REQUIRED TASKS:
A: According to the passage on short-term letting in rent pressure zones, on what date did the Regulations come into effect?
B: Extend the passage on short-term letting in rent pressure zones, picking up after its final sentence.

SUPPLIED PASSAGE:
------------------------------------

To ask the Minister for Housing; Local Government and Heritage if he will outline the current planning requirements with respect to providing short-term self-catering letting accommodation in areas designated as rent pressure zones; and if he will make a statement on the matter.


Legislative reforms to regulate the short-term letting sector through the planning code, in areas designated as “rent pressure zones” (RPZs), were introduced under the Planning and Development Act 2000 (Exempted Development) (No. 2) Regulations 2019 (the Regulations) which came into effect on 1 July 2019.

Under this legislation applicable in RPZs:

– Short term letting is defined as the letting of a house or apartment, or part of a house or apartment, for any period not exceeding 14 days;
– Homesharing (the letting of a room or rooms in a person’s principal private residence) continues to be permissible on an unrestricted basis and is exempted from the new planning requirements;
– Homesharers are allowed to sub-let their entire principal private residence (house or apartment) on a short term basis for a cumulative period of 90 days where they are temporarily absent from their home;
– Where the 90 day threshold is exceeded, change of use planning permission is required.

------------------------------------

LISTING:

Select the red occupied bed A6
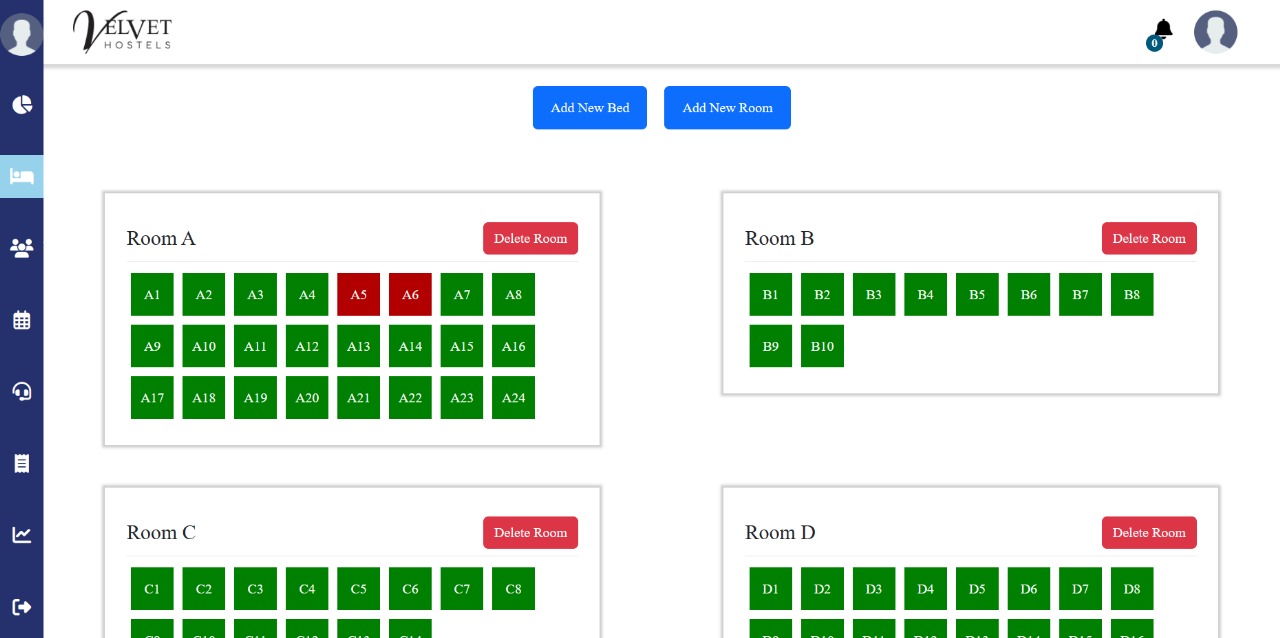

------------------------------------

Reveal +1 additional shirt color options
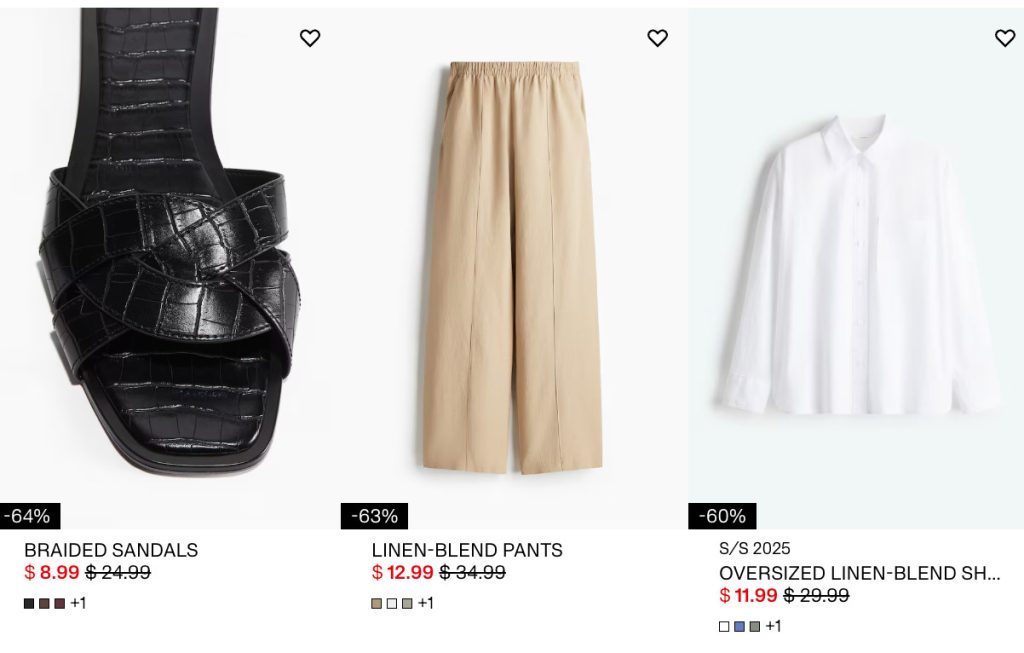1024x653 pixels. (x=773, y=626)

------------------------------------

OUTPUTS BY TASK:
A: 1 July 2019.

B:
If a person homeshares their principal private residence in a RPZ and wishes to avail of the new planning exemptions, they need to register this with their local planning authority and fulfil specified reporting obligations.

However, where a person owns a property in a RPZ which is not their principal private residence and intends to let it for short term letting purposes, s/he is required to apply for a change of use planning permission unless the property already has a specific planning permission to be used for tourism or short-term letting purposes.

Under the Planning and Development Act 2000, as amended (the Act), all development, including change of use, unless specifically exempted under the Act or associated Regulations, requires planning permission. It is a matter for the relevant planning authority to consider each application on a case-by-case basis and to decide to whether to grant the permission, subject to or without conditions, or to refuse permission.

In making their decision, planning authorities shall have regard to the proper planning and sustainable development of the area, the policies of Government, Ministerial Guidelines and any submissions or observations received on the application during the public participation process in accordance with section 34 of the Act.

Where an applicant wishes to question the decision of the planning authority made under section 34 of the Act, they may appeal the decision to An Bord Pleanála under section 37 of the Act within four weeks of the decision of the planning authority. In addition, the decision of the Board may be subject to judicial review within 8 weeks of the decision of the Board under sections 50 and 50A of the Act.

If a person wishes to establish whether or not planning permission is required for a particular development proposal, they can seek a declaration in this regard from their local planning authority under Section 5 of the Act.